(What you will do)
1. In the overview of Victorian literature, who are the main authors of Mid Victorian fiction?
2. Write the next part of the overview of Victorian literature, picking up after its last sentence.

Main authors: C. Dickens; W. Thackeray; The Bronte Sisters
Poetry – Victorian poets at first followed the Romantic way of writing, but soon they captured the uneasiness of their society and reflected it in their poetry. They developed the Dramatic Monologue in which a persona reveals his thoughts and feeling unconsciously to a silent listener. Main authors: Lord A. Tennyson and Browning.

Mid Victorians (or Anti Victorian Reaction)
Fiction - A sense of dissatisfaction and rebellion pervades this period due to new scientific and philosophic theories (Darwin's Origin of Species)
The realism of the works mirrors the clash between man and environment, illusion and reality, leading to Naturalism: man is no longer responsible for his actions since they are determined by forces beyond his control. The writer's task is to record events objectively, without comments.
Main Authors: George Eliot (Mary Ann Evans) and Thomas Hardy.
Poetry - The writers followed J. Ruskin's theories (1819-1900) against the standardization and the materialism of society; The Pre-Raphaelite Brotherhood proclaimed a return to simplicity, and nature as an escape from this world, idealizing and beautifying reality.
Main authors: D. G. Rossetti and his sister Cristina.

Late Victorians
Fiction - The writers searched for an escape "travelling" in their selves and putting in evidence the contrasts between classes and races and the contradictions of colonialism.
Aestheticism brought to the extreme every attempt to escape from the real world supplying a way of avoiding frustrations and uncertainties, reacting against Utilitarianism and moral restrictions, breaking social conventions by means of free imagination.

(Data entries)

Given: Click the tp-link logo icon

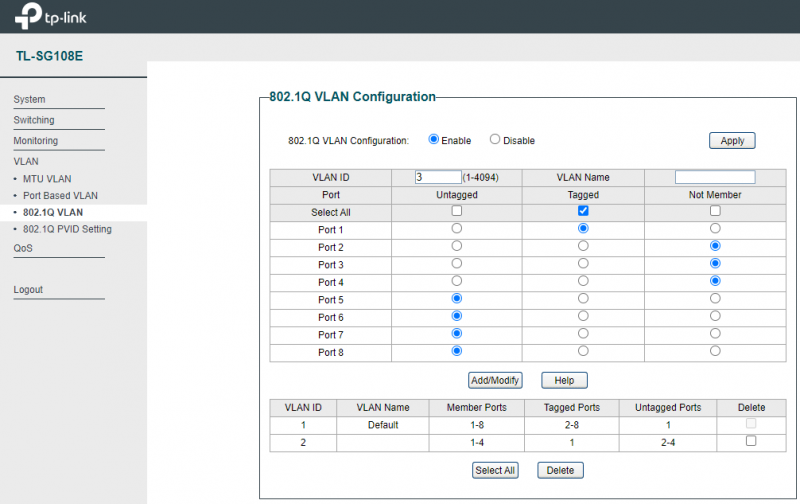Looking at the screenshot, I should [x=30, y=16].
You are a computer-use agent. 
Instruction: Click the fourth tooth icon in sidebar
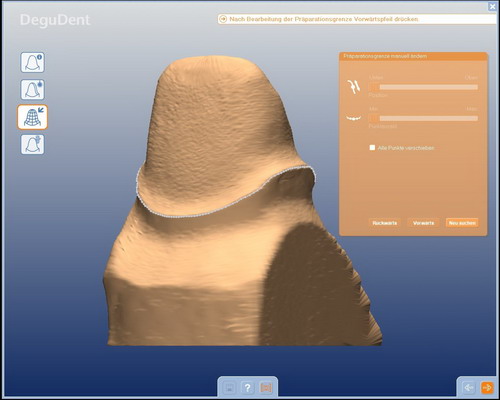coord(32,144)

---

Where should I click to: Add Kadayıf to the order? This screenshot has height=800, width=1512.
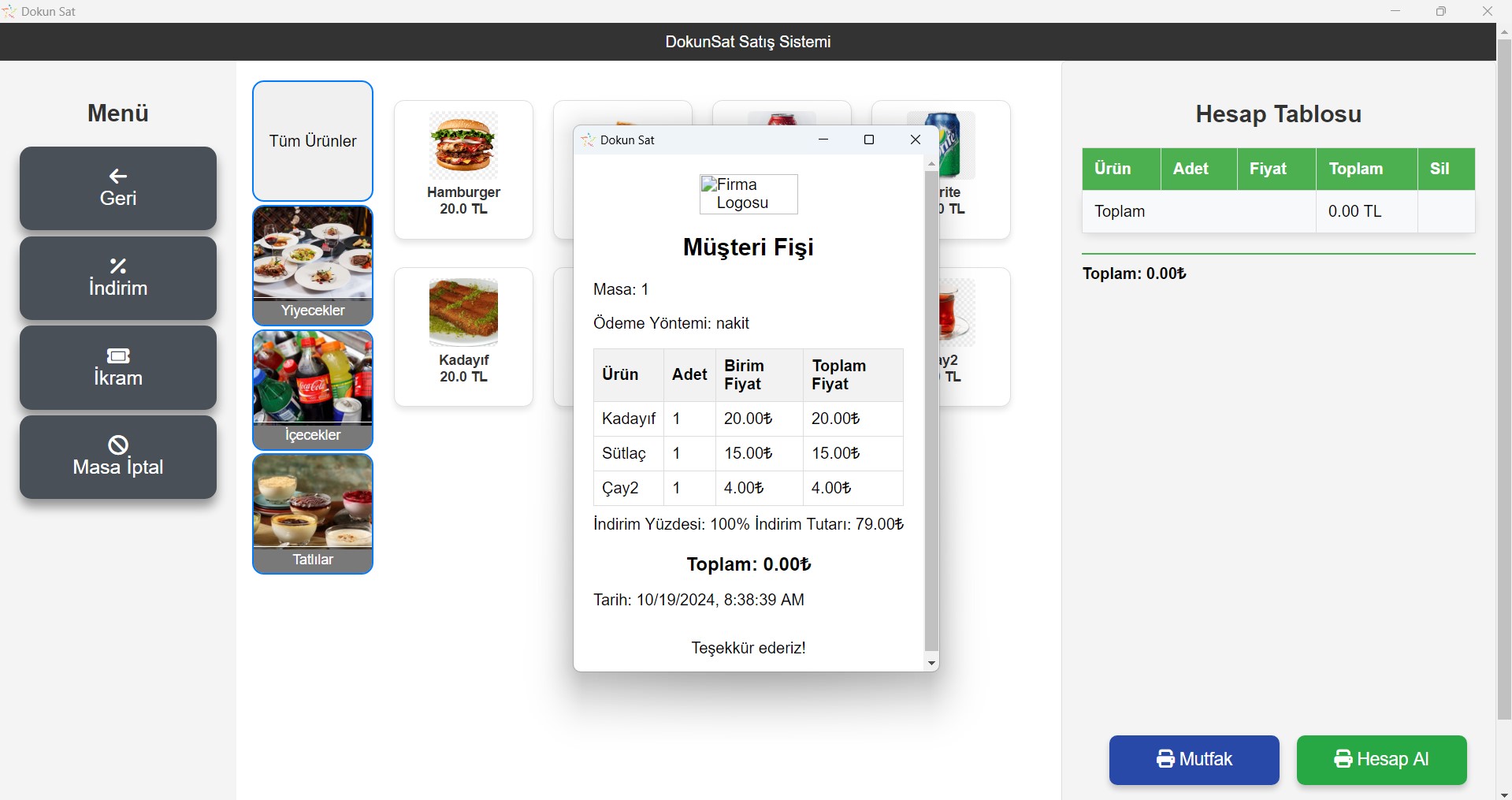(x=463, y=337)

(Results of the tasks)
1. George Eliot (Mary Ann Evans) and Thomas Hardy.

2.
Main authors: R. L. Stevenson (wrote about the duality of man); R. Kipling (dealt with the problem of colonialism) and O. Wilde (was the mouthpiece of Aestheticism)
Poetry - The followers of the Rossettis were still heavily influenced by Aestheticism, but the most original voice was G. M. Hopkins, the isolated poet who combined lyric passion with his deep religious faith and used a musical and sensuous language, identifying matter and form.

Drama - The stage had suffered a long period of sterility due to the lack of new ideas and to the audience's taste. Playgoers, in fact, requested amusing comedies, great effects and famous stars. The rebirth of the 1890s took place thanks to the influence of French and Russian playwrights that focused their attention on the psychological study of the characters, in particular, of women. From Denmark, instead, came the new form of drama written by H. Ibsen that analyzed the social world and used the retrospective method.
Main authors: O. Wilde and G. B. Shaw.


Robert Louis Stevenson
(1850 – 1894) - life and works
1850 - R. Louis Stevenson was born of a middle class family in Edinburgh. He had a strict religious upbringing. At an early age he started suffering from tuberculosis.
1867 - Stevenson was admitted to the University of Edinburgh. There, he studied natural sciences, but quite soon he left university because of his health and devoted himself to literature.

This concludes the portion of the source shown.